Ernie Ammons, 37, of Black Diamond, had been scheduled to go to trial Feb. 5 but instead entered a guilty plea, according to the King County Prosecuting Attorney’s Office. He is scheduled to be sentenced at 1 p.m. Feb. 22 before King County Superior Court Judge Lori K. Smith at the Norm Maleng Regional Justice Center in Kent.
Ammons could be sentenced up to one year in jail and be fined $5,000. He must register as a sex offender.
In return for a guilty plea, Richard Anderson, senior deputy prosecuting attorney, will recommend to Judge Smith a sentence of 10 days in jail for Ammons and that he pay $500 for victim penalty assessment, a $100 lab fee, a $100 DNA fee and pay restitution for any of the victim’s counseling and medical expenses, according to court documents. Anderson also will recommend Ammons be placed on probation for a year.
Ammons, who is free on bail, signed the following guilty statement on Feb. 1:
“On or about a time between June 27, 2011 and Nov. 6, 2011 in King County, I did communicate with (the 16-year-old girl), a person I believed to be a minor, for immoral purposes of a sexual nature,” Ammons wrote.
Prosecutors said Ammons sent sexually explicit text messages to a 16-year-old girl at Kent-Meridian. Ammons taught health and physical education at the school. He also coached boys and girls track and cross country for the Royals.
The Kent School District placed Ammons on paid administrative leave in November 2011 when the allegations first came to the district’s attention. He resigned from the district in January 2012. He initially pleaded not guilty to the charge in December 2011.
Ammons led the Kent-Meridian boys track team to its first state track title in 2011 when the Royals captured the Class 4A meet. He coached track and field at Kent-Meridian for eight years. He led the boys track team to a second-place trophy at state in 2009.
Ammons taught health and physical education at Kent-Meridian. His classes in 2011 included health and weight training. The district hired Ammons in 2004.
The series of text messages were exchanged between Ammons and the girl from June 27 through Nov. 6 in 2011. In an Oct. 13 text message, Ammons asked the girl to meet him for sex in the school’s weight room before school.
The case came to the attention of school officials in early November 2011 when a student at another school who knew the 16-year-old girl contacted Kent-Meridian Principal Wade Barringer about inappropriate conversations between a health teacher at the school and a student. The teacher was later identified as Ammons.
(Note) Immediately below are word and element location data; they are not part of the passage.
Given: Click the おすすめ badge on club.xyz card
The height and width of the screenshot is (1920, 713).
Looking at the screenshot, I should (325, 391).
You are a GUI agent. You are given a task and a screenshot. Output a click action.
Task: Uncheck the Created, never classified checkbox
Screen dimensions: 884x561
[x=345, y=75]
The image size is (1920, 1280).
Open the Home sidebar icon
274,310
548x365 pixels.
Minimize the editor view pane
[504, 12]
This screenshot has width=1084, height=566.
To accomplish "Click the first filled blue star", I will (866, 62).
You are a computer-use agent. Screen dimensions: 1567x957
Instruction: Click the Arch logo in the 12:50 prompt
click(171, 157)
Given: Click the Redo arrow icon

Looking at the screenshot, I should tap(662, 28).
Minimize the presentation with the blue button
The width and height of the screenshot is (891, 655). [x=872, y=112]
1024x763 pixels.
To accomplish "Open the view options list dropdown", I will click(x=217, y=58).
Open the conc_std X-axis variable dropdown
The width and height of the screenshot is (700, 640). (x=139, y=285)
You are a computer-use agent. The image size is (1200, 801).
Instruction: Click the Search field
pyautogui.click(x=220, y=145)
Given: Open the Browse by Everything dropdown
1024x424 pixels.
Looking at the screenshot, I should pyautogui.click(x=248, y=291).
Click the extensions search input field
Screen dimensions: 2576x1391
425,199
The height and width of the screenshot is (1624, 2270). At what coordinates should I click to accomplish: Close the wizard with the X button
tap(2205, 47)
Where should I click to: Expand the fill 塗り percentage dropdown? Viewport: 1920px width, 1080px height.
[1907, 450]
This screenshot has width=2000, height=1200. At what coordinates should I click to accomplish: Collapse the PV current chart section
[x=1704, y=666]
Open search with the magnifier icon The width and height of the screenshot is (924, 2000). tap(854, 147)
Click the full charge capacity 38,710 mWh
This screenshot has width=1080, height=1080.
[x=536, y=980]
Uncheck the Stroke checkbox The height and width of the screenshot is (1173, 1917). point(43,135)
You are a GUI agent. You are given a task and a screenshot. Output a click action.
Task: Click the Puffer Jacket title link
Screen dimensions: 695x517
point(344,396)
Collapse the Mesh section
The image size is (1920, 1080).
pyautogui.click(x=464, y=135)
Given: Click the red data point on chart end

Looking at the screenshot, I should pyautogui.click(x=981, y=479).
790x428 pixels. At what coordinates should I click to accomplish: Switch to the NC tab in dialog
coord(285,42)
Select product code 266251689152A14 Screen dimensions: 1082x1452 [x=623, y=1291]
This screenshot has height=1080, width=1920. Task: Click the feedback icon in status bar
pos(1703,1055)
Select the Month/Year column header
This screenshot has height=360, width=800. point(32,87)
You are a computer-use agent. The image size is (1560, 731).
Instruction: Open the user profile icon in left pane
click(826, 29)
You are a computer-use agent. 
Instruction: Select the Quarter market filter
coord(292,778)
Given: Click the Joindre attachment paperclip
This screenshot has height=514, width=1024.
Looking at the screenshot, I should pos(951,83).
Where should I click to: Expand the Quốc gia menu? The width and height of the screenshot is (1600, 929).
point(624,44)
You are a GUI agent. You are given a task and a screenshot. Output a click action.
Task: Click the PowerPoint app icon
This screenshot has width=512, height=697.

Barringer talked to Ammons about the allegations, according to court documents. Ammons told Barringer the phone contacts with the student started on Facebook and the contact continued via text messaging.
Ammons told Barringer that he had exchanged text messages with the girl and they talked about exchanging money for sex. Ammons said he never intended to act on the suggestion, but he was afraid to stop texting the girl out of fear that she would expose him.
School officials contacted Kent Police Nov. 8, 2011 about the allegations and the police investigation started. Detectives gathered cellphone records and emails that showed Ammons had contacted the girl. Detectives found as many as 46 calls between the girl’s phone and Ammons’ phone from June 27 to Oct. 24. Several more text exchanges occurred after Oct. 24.
Ammons has volunteered as an assistant Green River Community College men’s and women’s cross country and track coach in Auburn since 2009.
Ammons was the second South Puget Sound League coach charged with a sex crime by county prosecutors in November 2011.
Prosecutors charged Daniel Gregory Lum-Lung, who coached girls volleyball at Mount Rainier High School in Des Moines, with third-degree attempted rape in connection with a 15-year-old girl he met in October 2011 at Kent’s Lake Meridian Park. That case is in trial this week before King County Superior Court Judge Andrea Darvas.